The following MATLAB code generates the 2D Laplacian matrix using a Kronecker product approach.
function A=A(N)
% Assemble the system matrix A
e = ones(N,1);
D = spdiags([e -2*e e], -1:1, N, N);
I = speye(N);
A = kron(D,I)+kron(I,D);
h = 1/(N+1);
A=A/h^2;
`
I need to convert it to python in order to solve a PDE boundary value problem.
My first attempt involved using SMOP. Ran into a heap of errors and decided it wasn't worth the trouble.
My second attempt involved converting the code directly to python by using the numpy and scipy libraries.
Here's my attempt so far
import numpy as np
import scipy.sparse as sps
def build_laplacian_2D_kron(N):
e = np.ones(shape=(N, 1))
data = np.concatenate([e, -2*e, e] , axis= -1)

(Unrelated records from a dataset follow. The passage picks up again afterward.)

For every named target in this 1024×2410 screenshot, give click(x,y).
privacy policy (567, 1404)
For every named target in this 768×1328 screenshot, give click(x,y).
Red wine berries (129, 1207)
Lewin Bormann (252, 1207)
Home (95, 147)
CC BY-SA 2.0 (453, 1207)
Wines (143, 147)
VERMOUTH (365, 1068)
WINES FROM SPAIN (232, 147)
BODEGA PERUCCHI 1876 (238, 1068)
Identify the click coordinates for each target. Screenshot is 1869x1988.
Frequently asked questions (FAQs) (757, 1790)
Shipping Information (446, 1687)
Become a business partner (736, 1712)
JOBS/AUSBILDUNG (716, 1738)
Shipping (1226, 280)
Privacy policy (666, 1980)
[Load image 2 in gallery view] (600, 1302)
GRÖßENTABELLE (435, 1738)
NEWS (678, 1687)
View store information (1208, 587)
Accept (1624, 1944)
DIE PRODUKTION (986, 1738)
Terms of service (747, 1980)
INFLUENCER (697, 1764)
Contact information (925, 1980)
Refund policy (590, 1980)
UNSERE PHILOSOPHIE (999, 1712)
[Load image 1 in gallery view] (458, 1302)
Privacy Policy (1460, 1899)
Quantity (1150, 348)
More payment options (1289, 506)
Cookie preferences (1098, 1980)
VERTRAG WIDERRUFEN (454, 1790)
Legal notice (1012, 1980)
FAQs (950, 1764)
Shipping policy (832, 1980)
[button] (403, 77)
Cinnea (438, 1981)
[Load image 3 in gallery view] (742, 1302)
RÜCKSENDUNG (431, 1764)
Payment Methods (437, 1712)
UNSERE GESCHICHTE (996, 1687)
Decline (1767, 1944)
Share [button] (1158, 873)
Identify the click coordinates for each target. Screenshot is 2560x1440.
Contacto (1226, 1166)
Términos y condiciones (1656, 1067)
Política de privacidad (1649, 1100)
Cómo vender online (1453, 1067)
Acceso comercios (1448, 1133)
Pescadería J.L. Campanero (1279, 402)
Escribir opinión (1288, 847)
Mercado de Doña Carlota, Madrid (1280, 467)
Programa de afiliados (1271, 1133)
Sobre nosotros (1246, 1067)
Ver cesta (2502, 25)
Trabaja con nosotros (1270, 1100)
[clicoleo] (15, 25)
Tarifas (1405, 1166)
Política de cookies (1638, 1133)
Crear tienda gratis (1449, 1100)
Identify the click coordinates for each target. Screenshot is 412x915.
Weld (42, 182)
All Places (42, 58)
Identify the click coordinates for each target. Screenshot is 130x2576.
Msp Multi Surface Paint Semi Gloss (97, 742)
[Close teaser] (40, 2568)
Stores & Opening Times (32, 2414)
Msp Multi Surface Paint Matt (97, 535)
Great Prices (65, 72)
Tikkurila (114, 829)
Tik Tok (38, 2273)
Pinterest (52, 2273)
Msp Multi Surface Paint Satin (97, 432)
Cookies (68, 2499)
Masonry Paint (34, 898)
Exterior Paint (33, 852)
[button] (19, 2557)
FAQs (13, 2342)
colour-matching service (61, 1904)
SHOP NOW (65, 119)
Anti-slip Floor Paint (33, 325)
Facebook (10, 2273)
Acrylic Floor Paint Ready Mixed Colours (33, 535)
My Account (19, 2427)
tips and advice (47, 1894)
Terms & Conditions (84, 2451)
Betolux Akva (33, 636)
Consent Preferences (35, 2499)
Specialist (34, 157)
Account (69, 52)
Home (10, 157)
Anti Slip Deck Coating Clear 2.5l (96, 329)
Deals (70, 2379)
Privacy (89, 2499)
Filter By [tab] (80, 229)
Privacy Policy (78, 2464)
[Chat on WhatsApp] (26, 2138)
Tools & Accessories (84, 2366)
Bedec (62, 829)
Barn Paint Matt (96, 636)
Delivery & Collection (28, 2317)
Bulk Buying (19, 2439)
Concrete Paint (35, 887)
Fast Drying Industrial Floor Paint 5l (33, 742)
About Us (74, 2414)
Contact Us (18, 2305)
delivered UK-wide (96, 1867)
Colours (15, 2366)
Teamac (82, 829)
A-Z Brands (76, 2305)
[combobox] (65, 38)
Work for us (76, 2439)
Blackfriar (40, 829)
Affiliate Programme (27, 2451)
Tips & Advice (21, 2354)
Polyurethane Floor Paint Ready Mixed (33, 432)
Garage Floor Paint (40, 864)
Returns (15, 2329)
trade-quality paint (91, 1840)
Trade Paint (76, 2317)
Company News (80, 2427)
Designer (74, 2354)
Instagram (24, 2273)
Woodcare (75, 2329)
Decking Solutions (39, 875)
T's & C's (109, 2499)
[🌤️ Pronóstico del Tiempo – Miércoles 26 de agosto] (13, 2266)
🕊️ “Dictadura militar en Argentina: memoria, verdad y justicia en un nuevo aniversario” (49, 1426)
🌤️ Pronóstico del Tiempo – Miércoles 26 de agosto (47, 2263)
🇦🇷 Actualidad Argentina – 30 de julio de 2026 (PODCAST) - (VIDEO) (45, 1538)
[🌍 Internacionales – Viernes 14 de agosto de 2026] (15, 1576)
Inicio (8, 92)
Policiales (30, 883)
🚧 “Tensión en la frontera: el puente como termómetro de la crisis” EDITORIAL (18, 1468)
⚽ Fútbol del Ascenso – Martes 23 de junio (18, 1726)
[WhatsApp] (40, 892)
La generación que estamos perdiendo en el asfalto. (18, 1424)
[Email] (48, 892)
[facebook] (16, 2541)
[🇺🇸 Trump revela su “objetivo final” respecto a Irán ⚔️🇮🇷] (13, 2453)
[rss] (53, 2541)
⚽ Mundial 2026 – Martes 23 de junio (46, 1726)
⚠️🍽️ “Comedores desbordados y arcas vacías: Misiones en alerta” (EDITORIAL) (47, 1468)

diags = np.array([-1, 0, 1])
D = sps.spdiags(data.transpose(), diags, N, N)
I = sps.speye(N)
A = np.kron(D, I) + np.kron(I, D)
h = 1 / (N + 1)
A = A / h ** 2
A = sps.spmatrix.tocsc(A)
return A
if __name__ == '__main__':
build_laplacian_2D_kron(6)
When I attempt to run the code the following error shows up
ValueError: offsets array must have rank 1
The error is raised by the function scipy.sparse.spdiags when invoking sps.spdiags on line 9. I presume that the issue is mainly with the way I am initializing data and diags. I have been trying to fix it for quite some time now but to no avail.
Any help would be highly appreciated
Update: With the recommendations from hpaulj I fixed the errors in the python implementation and updated the code above. Here's the output for N = 2
(0, 0) -36.0
(1, 0) 9.0
(2, 0) 9.0
(3, 0) 0.0
(0, 1) 9.0
(1, 1) -36.0
(2, 1) 0.0
(3, 1) 9.0
(0, 2) 9.0
(1, 2) 0.0
(2, 2) -36.0
(3, 2) 9.0
(0, 3) 0.0
(1, 3) 9.0
(2, 3) 9.0
(3, 3) -36.0
Process finished with exit code 0
However it does not quite match with the output in matlab(which excludes the 0 entries in the resulting matrix)
ans =
(1,1) -36
(2,1) 9
(3,1) 9
(1,2) 9
(2,2) -36
(4,2) 9
(1,3) 9
(3,3) -36
(4,3) 9
(2,4) 9
(3,4) 9
(4,4) -36
What modification can I make to my python implementation to exclude the 0 entries in my output? Any help would be appreciated.